Schizophrenia Clinical Trial
Official title:
Stratifying Psychoses for Personalized REpetitive TMS in Persistent NEgative Symptoms Alleviation
In its 2012's release guideline on therapy for schizophrenia, the EMA joined the FDA to acknowledge primary and persistent negative symptoms (PNS) as an unmet need in the treatment of schizophrenia. Functional brain imaging studies showed a correlation between NS and reduced perfusion in the left dorsolateral prefrontal cortex (L-DLPFC). Pre-frontal activation (PFA) using repetitive transcranial magnetic stimulation (rTMS) significantly improve PNS (meta-analyses: effect size SMD = 0.55, ΔPANSS-N = -2.5). Yet schizophrenia is likely to gather many different natural entities of distinct pathophysiological mechanisms. Pursuing a one-size-fits-all approach will not adapt to this diversity and might account for inconsistencies in the results. Progressive periodic catatonia (PPC) is a rare psychotic phenotype (0.1 - 0.5 ‰) which has been shown to be longitudinally stable (30-years follow-up) and consistent within families (about 1 third of first-degree relatives are affected). The core of this phenotype is a disintegration of psychomotor processes which progresses with each relapse, resulting in a "deficit state", i.e., PNS, responsible for most social and occupational disabilities. The investigators and others reported PPC to come with hyper-perfusions in premotor cortices compared to controls or non-PPC chronic psychoses (nPPC). These hyper-perfusions discriminate PPC from nPPC or depressive patients (Sensitivity = 82%; Specificity = 95%). Last, in independent proof-of-principle studies the investigators and others have shown that premotor inhibition (PMI) using rTMS significantly improved PNS in PPC and that the most dramatic improvements followed personalized accelerated rTMS protocols (5 days of rTMS; CGI-improvement = 2 which is equivalent to ΔPANSS-N = -10; lasting > 1 month - vs virtually no change for PFA).

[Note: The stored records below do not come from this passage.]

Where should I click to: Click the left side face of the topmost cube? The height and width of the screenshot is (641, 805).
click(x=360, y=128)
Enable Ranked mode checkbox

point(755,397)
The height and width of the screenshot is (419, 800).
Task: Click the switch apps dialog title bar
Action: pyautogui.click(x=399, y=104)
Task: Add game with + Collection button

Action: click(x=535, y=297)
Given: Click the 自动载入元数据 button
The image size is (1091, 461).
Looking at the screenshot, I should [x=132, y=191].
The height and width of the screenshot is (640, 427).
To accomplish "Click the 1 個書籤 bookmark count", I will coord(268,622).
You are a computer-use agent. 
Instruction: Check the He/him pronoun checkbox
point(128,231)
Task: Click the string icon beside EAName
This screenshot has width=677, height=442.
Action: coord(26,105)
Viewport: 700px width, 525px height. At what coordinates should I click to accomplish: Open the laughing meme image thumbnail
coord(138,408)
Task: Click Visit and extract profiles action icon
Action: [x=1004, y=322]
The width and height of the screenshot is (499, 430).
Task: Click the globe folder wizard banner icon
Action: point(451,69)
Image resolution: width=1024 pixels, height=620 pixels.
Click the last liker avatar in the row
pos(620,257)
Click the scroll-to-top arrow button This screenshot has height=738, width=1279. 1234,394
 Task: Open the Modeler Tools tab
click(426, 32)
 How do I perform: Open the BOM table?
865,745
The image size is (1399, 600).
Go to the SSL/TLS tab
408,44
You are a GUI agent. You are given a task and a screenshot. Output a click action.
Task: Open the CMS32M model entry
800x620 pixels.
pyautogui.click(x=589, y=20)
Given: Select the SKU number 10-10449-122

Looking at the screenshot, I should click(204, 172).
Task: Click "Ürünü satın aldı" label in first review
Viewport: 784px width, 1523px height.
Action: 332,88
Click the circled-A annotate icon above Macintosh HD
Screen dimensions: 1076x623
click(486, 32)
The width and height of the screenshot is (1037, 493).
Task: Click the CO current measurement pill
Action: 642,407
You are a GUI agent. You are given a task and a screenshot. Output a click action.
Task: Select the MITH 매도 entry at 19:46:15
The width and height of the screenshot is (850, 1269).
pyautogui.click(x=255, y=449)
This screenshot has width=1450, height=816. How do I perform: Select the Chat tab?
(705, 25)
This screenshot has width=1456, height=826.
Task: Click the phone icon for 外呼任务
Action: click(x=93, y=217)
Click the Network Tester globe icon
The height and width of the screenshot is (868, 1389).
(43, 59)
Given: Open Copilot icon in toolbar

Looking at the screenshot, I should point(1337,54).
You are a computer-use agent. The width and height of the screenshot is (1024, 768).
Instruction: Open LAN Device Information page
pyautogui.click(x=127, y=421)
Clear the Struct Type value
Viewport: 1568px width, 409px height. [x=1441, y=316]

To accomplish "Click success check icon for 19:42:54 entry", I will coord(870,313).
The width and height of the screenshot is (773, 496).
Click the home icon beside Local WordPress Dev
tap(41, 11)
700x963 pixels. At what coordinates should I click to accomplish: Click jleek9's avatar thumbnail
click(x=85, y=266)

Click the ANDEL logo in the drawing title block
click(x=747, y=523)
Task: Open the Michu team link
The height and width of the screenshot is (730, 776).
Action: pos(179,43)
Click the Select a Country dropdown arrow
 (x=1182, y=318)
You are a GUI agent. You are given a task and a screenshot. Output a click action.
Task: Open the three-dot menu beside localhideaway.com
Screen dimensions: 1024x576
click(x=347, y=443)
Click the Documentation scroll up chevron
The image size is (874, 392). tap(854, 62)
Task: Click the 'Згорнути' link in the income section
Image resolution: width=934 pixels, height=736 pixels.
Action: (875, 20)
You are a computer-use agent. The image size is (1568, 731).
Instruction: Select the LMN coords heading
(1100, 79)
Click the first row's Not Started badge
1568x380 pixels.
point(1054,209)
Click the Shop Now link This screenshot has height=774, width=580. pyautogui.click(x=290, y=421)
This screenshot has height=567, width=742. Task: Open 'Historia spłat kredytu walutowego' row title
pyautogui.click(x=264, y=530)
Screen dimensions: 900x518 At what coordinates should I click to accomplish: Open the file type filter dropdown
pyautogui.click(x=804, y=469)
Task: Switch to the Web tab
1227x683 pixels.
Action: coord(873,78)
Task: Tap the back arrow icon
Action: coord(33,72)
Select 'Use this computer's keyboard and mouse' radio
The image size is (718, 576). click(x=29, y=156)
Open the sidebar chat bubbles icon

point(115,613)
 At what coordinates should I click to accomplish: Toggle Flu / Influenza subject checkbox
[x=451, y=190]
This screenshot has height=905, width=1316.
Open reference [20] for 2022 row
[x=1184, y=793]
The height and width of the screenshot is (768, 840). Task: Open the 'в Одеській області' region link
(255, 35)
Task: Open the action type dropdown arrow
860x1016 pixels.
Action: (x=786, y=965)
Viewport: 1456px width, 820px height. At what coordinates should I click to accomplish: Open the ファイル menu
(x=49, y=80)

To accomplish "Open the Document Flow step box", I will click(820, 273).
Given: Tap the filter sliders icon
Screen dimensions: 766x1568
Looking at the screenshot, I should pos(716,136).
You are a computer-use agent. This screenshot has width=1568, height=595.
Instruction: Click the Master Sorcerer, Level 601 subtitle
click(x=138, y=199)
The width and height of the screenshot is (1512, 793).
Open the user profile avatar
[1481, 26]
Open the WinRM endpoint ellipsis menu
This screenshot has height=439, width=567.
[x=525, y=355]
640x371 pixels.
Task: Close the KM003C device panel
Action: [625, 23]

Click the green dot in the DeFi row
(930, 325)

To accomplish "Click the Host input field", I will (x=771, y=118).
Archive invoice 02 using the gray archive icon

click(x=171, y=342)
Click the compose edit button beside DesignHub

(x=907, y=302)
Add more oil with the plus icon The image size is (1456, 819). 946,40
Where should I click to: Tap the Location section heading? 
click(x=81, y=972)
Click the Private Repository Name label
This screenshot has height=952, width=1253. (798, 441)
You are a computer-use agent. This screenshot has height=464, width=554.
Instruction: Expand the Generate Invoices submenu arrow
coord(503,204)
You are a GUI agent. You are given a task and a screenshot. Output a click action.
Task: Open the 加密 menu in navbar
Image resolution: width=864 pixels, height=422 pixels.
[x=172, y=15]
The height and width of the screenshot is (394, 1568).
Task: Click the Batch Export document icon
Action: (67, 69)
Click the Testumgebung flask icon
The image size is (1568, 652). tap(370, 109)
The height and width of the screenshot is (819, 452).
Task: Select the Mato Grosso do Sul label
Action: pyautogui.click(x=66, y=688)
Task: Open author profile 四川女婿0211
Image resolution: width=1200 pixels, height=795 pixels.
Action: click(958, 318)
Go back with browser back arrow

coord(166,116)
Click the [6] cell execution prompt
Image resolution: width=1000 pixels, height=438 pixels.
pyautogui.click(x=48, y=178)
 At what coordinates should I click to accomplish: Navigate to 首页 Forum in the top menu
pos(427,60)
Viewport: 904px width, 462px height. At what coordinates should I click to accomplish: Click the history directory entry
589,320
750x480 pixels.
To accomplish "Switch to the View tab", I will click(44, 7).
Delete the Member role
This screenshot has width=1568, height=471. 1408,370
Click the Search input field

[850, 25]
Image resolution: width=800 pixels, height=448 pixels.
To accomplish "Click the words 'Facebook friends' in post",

The efficacy index was very good (no side effects). the investigators hypothesize that: (1) in PPC, add-on personalized premotor inhibition (PMI) is more effective in reducing PNS than L-DLPFC activation (PFA); (2) patient stratification is relevant as personalized PMI will not be as effective in the nPPC group (even expected to be less effective than PFA).